Goal of the exercise: Return, character for character, the stretch of the records below from the line containing "Click the upper" through the line containing "Tap the large", including both of those lines.

Records supplied:
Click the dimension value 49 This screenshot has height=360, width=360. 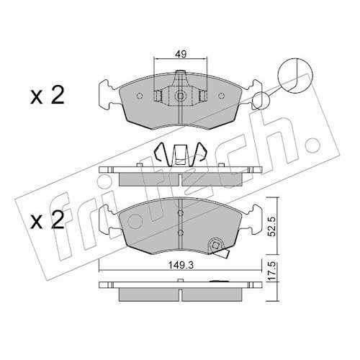pyautogui.click(x=181, y=54)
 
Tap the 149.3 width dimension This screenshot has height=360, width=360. pyautogui.click(x=181, y=266)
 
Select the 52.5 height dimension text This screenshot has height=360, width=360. pyautogui.click(x=272, y=226)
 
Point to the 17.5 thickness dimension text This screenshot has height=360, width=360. pyautogui.click(x=272, y=272)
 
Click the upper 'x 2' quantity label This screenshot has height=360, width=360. pyautogui.click(x=48, y=96)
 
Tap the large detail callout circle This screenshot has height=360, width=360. pyautogui.click(x=295, y=76)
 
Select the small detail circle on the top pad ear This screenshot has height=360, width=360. pyautogui.click(x=261, y=100)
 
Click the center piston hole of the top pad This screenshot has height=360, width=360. pyautogui.click(x=180, y=96)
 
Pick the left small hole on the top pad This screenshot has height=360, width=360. pyautogui.click(x=140, y=96)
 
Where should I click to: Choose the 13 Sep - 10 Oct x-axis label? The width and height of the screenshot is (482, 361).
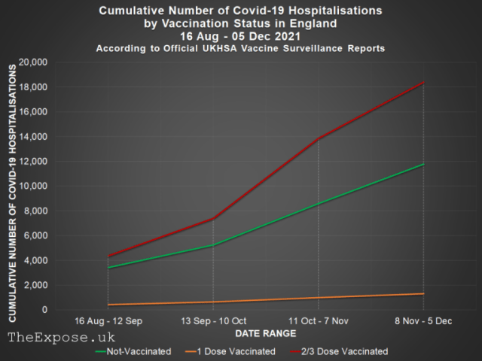[x=213, y=321]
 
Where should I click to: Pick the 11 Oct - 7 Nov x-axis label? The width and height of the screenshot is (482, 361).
[x=318, y=321]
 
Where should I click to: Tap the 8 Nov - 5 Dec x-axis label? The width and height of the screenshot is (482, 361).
[x=423, y=321]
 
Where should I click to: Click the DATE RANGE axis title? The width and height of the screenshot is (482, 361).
[x=265, y=332]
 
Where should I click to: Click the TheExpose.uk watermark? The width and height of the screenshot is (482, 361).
[x=61, y=338]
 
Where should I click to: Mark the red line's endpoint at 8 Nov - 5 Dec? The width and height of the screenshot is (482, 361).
[x=423, y=83]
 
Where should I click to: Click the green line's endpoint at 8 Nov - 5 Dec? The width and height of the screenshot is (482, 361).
[x=423, y=164]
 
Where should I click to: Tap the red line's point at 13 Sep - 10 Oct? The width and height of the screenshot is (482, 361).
[x=213, y=218]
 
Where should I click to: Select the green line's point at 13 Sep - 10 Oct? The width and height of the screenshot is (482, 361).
[x=213, y=245]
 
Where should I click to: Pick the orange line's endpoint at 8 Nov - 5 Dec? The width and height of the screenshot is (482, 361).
[x=423, y=293]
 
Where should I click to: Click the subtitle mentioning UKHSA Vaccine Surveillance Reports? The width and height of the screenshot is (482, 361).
[x=241, y=48]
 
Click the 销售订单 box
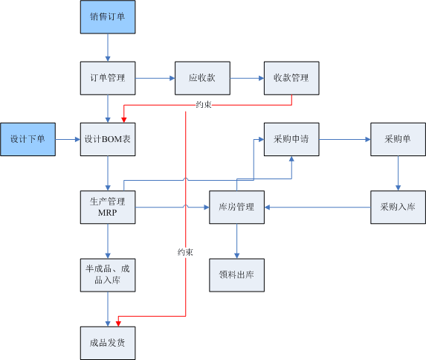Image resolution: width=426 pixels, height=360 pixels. point(108,17)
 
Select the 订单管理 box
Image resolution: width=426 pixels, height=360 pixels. point(108,78)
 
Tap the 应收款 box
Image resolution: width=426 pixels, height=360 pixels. point(202,78)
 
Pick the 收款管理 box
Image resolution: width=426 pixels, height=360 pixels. point(291,78)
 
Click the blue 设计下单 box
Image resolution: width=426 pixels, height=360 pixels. point(28,139)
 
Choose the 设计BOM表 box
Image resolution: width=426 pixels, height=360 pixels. point(108,139)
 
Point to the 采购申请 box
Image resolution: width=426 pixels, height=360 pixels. point(291,139)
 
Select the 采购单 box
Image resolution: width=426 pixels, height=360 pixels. point(398,139)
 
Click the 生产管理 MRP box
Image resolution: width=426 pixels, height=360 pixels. point(108,208)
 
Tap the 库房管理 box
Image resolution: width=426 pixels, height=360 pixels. point(236,208)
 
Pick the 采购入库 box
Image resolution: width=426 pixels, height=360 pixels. point(398,208)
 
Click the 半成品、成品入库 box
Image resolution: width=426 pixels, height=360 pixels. point(108,275)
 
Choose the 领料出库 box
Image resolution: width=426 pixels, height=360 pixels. point(236,275)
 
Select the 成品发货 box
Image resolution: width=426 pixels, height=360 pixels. point(108,343)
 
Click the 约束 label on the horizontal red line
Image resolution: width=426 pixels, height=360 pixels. point(204,105)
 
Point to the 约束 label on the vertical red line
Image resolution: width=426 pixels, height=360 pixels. point(185,252)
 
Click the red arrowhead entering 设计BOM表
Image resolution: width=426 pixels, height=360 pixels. point(124,120)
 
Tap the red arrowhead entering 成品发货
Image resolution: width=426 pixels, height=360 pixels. point(118,324)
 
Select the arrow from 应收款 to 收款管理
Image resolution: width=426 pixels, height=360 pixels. point(248,78)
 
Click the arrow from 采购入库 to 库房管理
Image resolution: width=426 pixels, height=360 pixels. point(317,208)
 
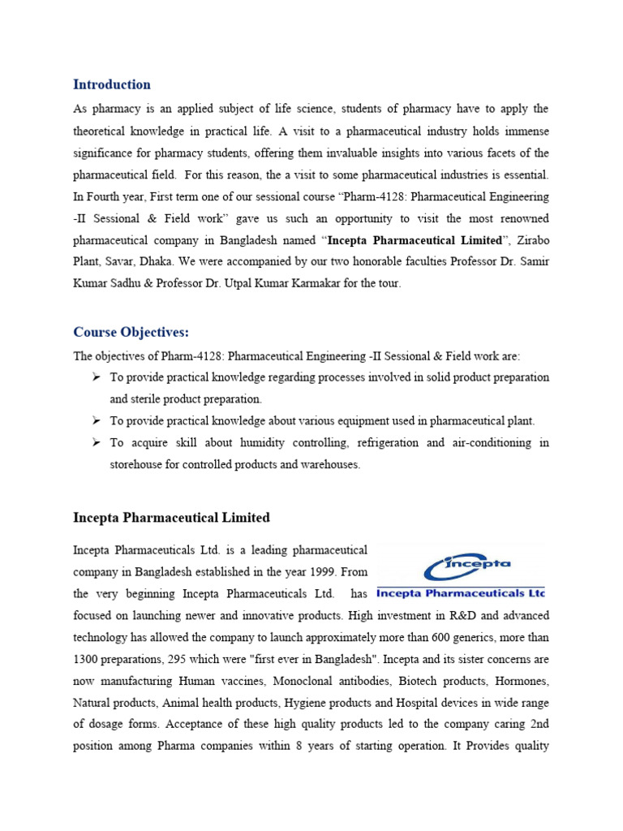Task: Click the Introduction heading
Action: tap(112, 84)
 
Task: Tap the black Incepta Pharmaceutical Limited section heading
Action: tap(171, 518)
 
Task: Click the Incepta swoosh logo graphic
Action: tap(461, 566)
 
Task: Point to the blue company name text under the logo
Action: tap(461, 593)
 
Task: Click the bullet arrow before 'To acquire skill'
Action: tap(96, 442)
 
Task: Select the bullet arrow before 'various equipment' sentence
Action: tap(96, 420)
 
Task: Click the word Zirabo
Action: tap(529, 240)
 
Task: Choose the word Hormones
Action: tap(520, 682)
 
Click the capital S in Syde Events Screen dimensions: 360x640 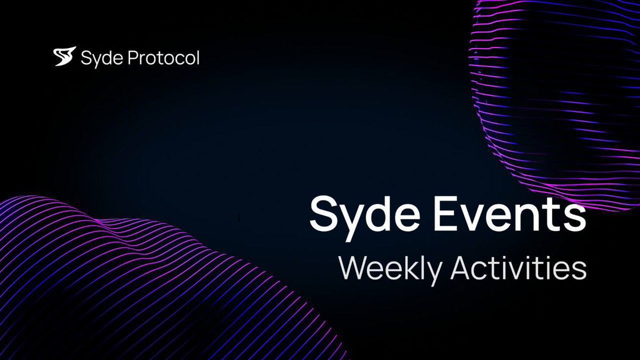point(324,213)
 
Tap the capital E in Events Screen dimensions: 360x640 point(446,213)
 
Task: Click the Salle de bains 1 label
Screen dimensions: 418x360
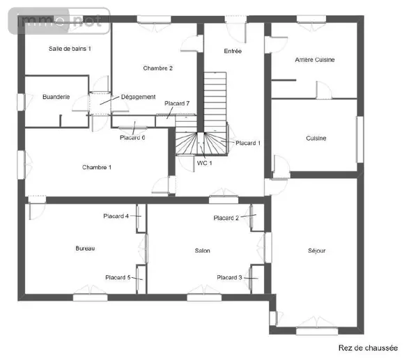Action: pyautogui.click(x=70, y=49)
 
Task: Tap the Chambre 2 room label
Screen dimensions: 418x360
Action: pyautogui.click(x=158, y=68)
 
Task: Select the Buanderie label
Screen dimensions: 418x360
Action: pyautogui.click(x=56, y=97)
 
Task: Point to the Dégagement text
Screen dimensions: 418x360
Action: pyautogui.click(x=138, y=97)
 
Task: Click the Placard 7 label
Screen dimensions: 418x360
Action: pyautogui.click(x=177, y=103)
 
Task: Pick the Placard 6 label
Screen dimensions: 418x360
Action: pyautogui.click(x=132, y=137)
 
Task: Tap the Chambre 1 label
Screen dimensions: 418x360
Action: pyautogui.click(x=97, y=167)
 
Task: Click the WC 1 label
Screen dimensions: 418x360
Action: pyautogui.click(x=204, y=163)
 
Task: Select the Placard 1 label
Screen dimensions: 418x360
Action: pyautogui.click(x=248, y=143)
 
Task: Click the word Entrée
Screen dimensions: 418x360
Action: pyautogui.click(x=233, y=51)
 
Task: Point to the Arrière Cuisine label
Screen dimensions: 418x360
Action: pyautogui.click(x=315, y=60)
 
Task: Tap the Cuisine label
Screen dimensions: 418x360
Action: pyautogui.click(x=316, y=139)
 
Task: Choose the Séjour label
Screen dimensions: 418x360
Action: pyautogui.click(x=317, y=251)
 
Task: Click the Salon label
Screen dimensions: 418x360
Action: pyautogui.click(x=202, y=251)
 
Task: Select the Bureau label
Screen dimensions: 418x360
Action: pyautogui.click(x=85, y=249)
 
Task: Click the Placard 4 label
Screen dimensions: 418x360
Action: pyautogui.click(x=116, y=216)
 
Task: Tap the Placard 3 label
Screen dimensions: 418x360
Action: pyautogui.click(x=229, y=278)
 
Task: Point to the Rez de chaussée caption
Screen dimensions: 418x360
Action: pyautogui.click(x=368, y=348)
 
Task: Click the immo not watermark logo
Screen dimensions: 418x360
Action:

Result below:
Click the upper 'x 2' quantity label This screenshot has height=360, width=360. pyautogui.click(x=48, y=96)
 
Tap the large detail callout circle This screenshot has height=360, width=360. pyautogui.click(x=295, y=76)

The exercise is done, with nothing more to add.